Pembroke Pines, Fla. — Sen. Joseph Lieberman sounded an ominous warning last week when he told The Jewish Week that Sen. John Kerry’s failure to speak substantively about Israel during campaign appearances here had weakened his support among Jewish Democrats.
“I was here two or three weeks ago and this question came up a few times, not from the media [but] from people,” said Lieberman, a Connecticut Democrat.
“Why isn’t he talking about Israel?” he said voters wanted to know.
Lieberman said it was important to address the issue because some voters are “holding back.”
“This is my third stop today and you hear it one way or another with each question,” he said in an interview after speaking to 600 Jews at a retirement community in Delray Beach.
At the previous stop, one person asked if the Democratic Party was still pro-Israel.
“Only John Kerry can eliminate those doubts,” Lieberman said in the interview.

• [Dataset extract]:
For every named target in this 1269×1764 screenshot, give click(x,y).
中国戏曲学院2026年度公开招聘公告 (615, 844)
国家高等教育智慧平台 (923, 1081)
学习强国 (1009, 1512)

• [Actions to take]:
• 1. In the Lieberman article, write out the passage starting at "Pembroke Pines, Fla." and ending at "a Connecticut Democrat.", substituting "Jewish voters" for "Jewish Democrats".
• 2. According to the Lieberman article, how many Jews did Lieberman speak to at the retirement community in Delray Beach?
Work only from the Lieberman article, not from the material.

• [Task-by-task answers]:
• 1.
Pembroke Pines, Fla. — Sen. Joseph Lieberman sounded an ominous warning last week when he told The Jewish Week that Sen. John Kerry’s failure to speak substantively about Israel during campaign appearances here had weakened his support among Jewish voters.
“I was here two or three weeks ago and this question came up a few times, not from the media [but] from people,” said Lieberman, a Connecticut Democrat.

• 2. 600